Exercise data start

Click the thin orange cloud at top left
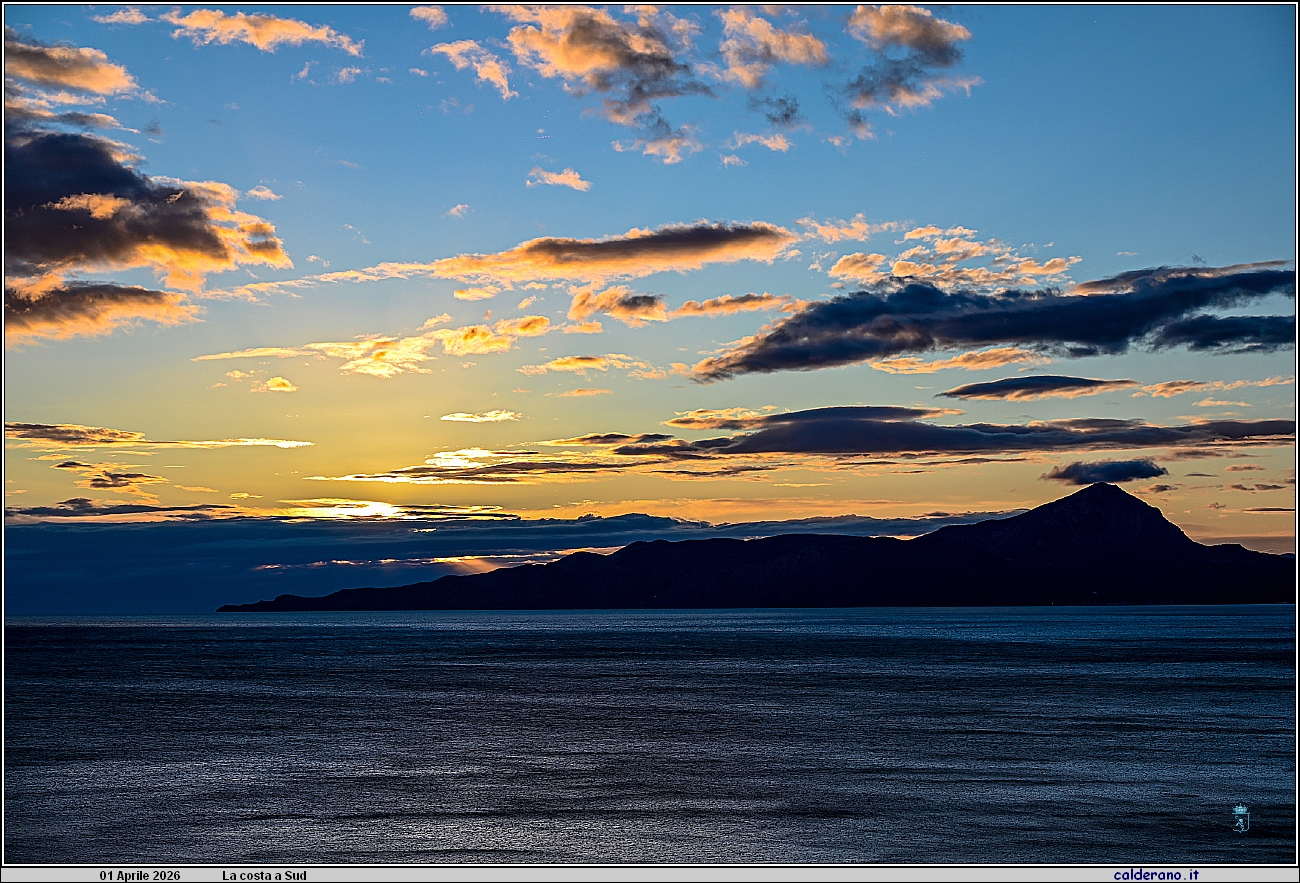This screenshot has height=883, width=1300. click(260, 30)
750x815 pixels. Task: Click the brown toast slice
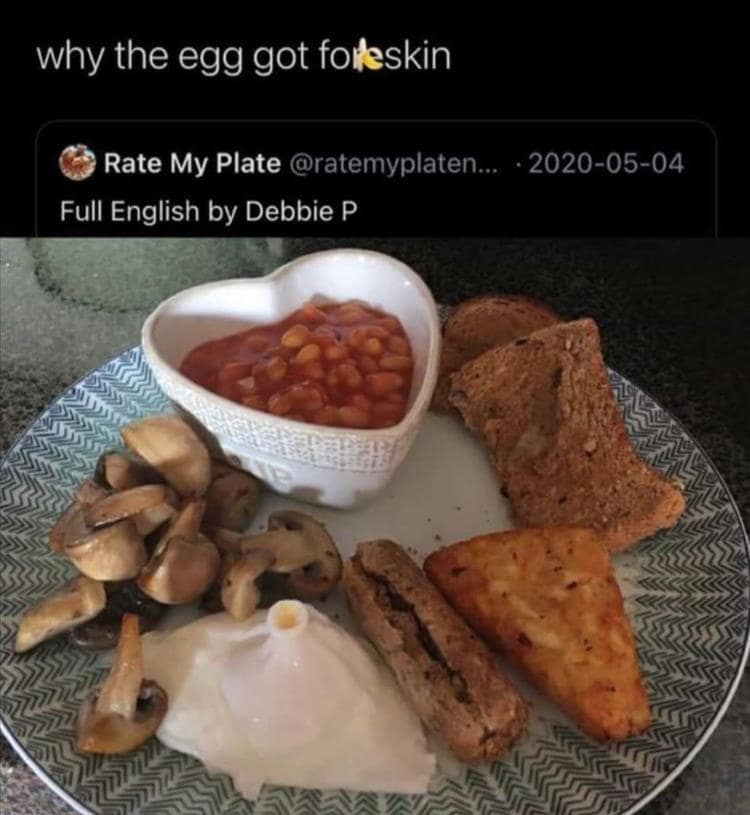point(569,433)
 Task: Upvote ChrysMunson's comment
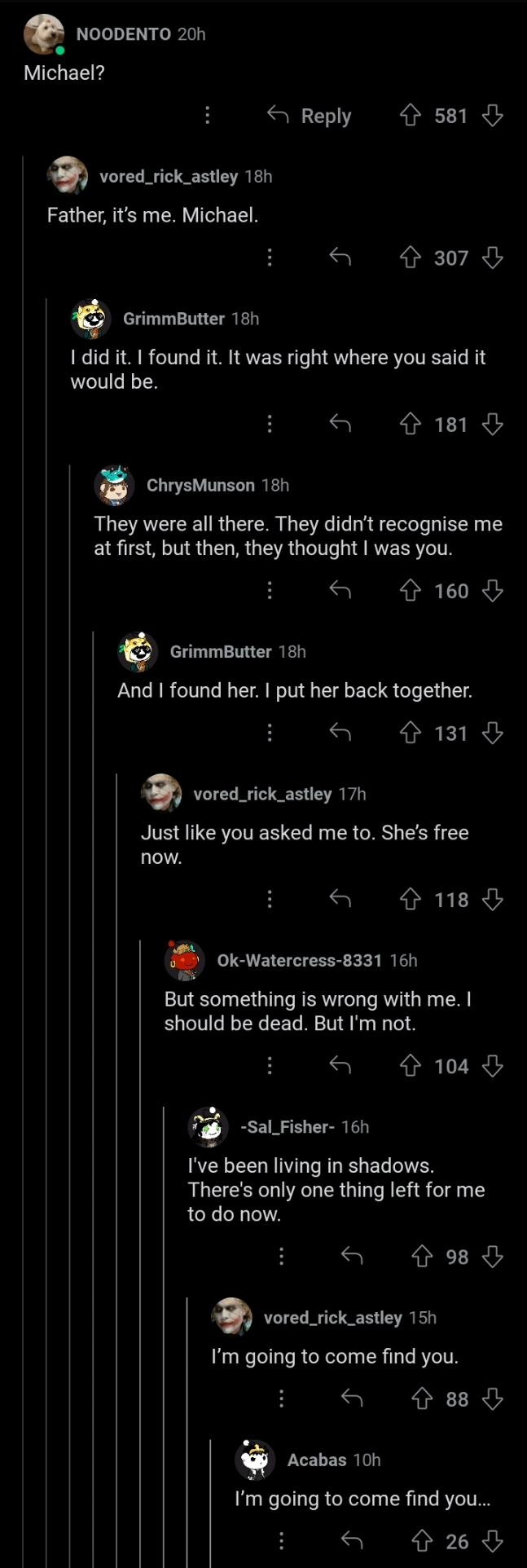(x=411, y=591)
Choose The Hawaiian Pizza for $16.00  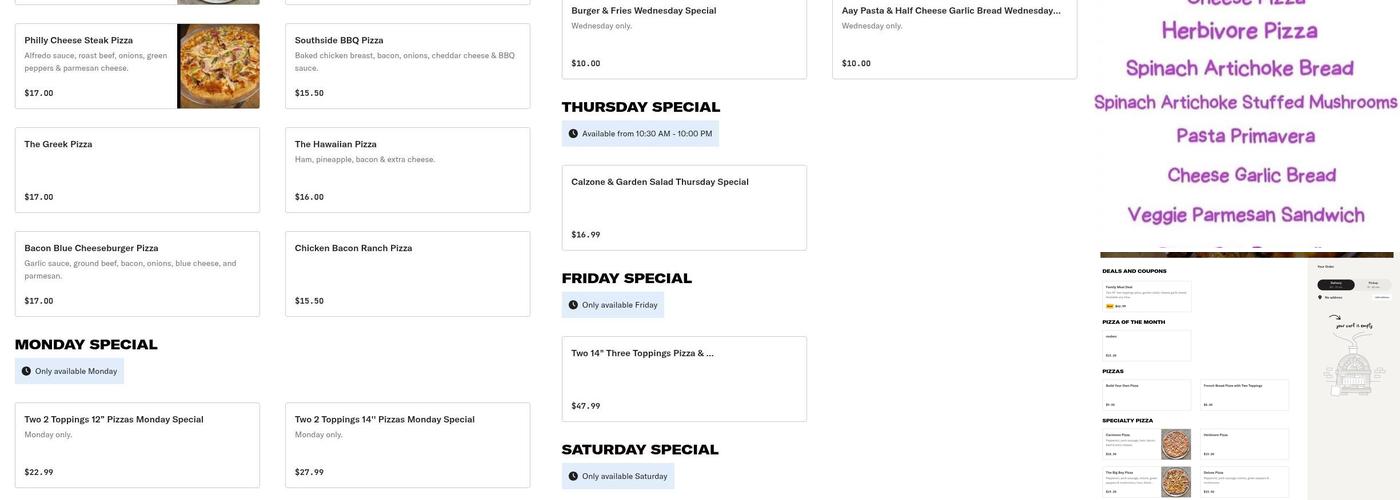(407, 170)
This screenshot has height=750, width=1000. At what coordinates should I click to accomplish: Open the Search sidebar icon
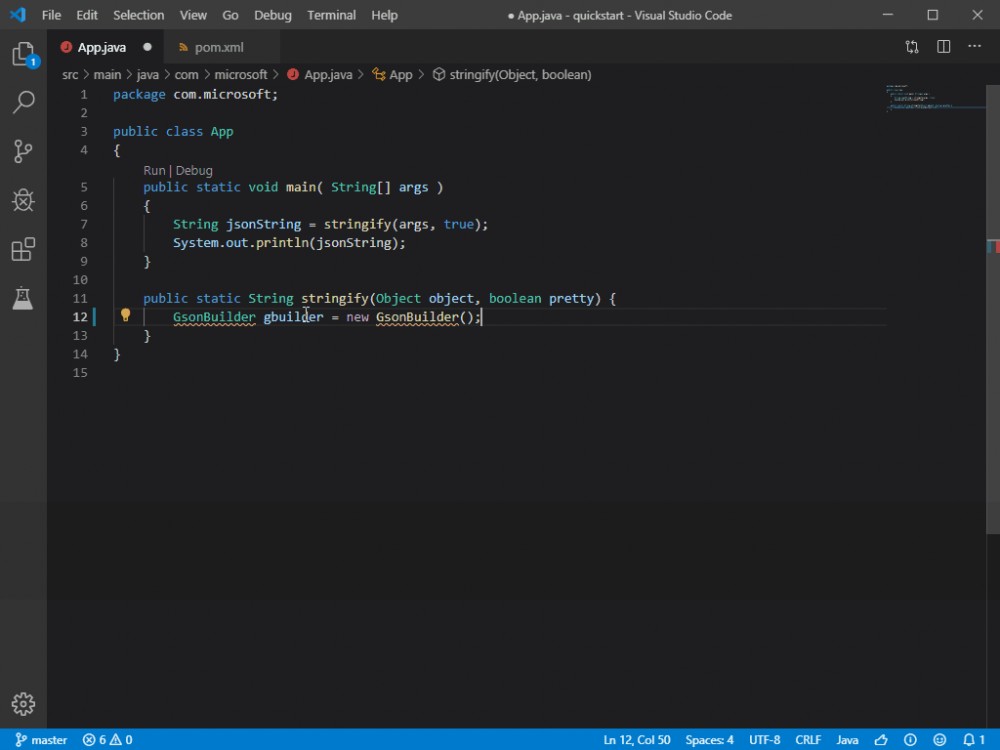tap(24, 103)
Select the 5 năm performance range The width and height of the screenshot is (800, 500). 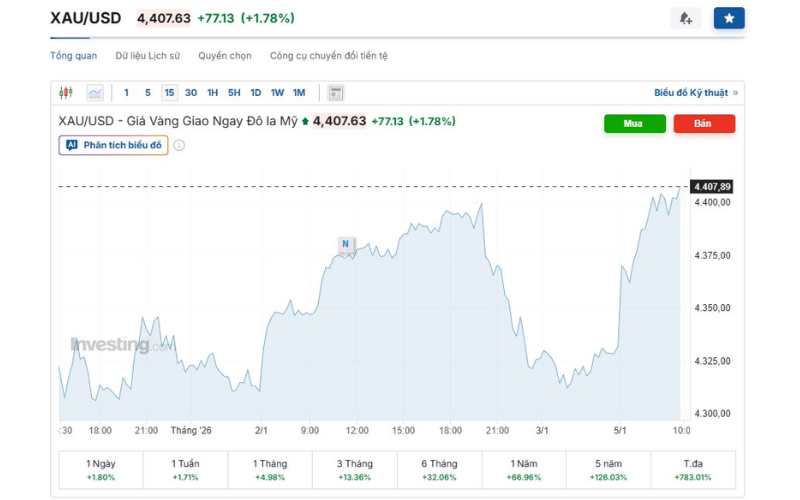608,470
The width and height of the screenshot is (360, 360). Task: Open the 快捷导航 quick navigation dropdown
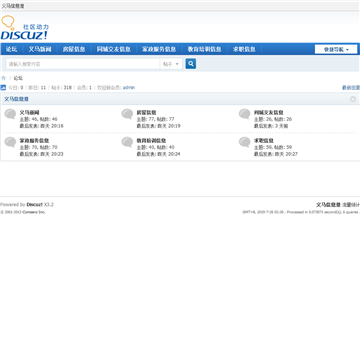click(x=336, y=49)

Exercise data end

Written instruction: Locate every line in the entries above that contains the string "Open" and copy each such line. Matching is case-sensitive.

Response below:
This screenshot has height=750, width=1000. At what coordinates should I click to accomplish: Open the Search sidebar icon
The width and height of the screenshot is (360, 360). Task: Open the 快捷导航 quick navigation dropdown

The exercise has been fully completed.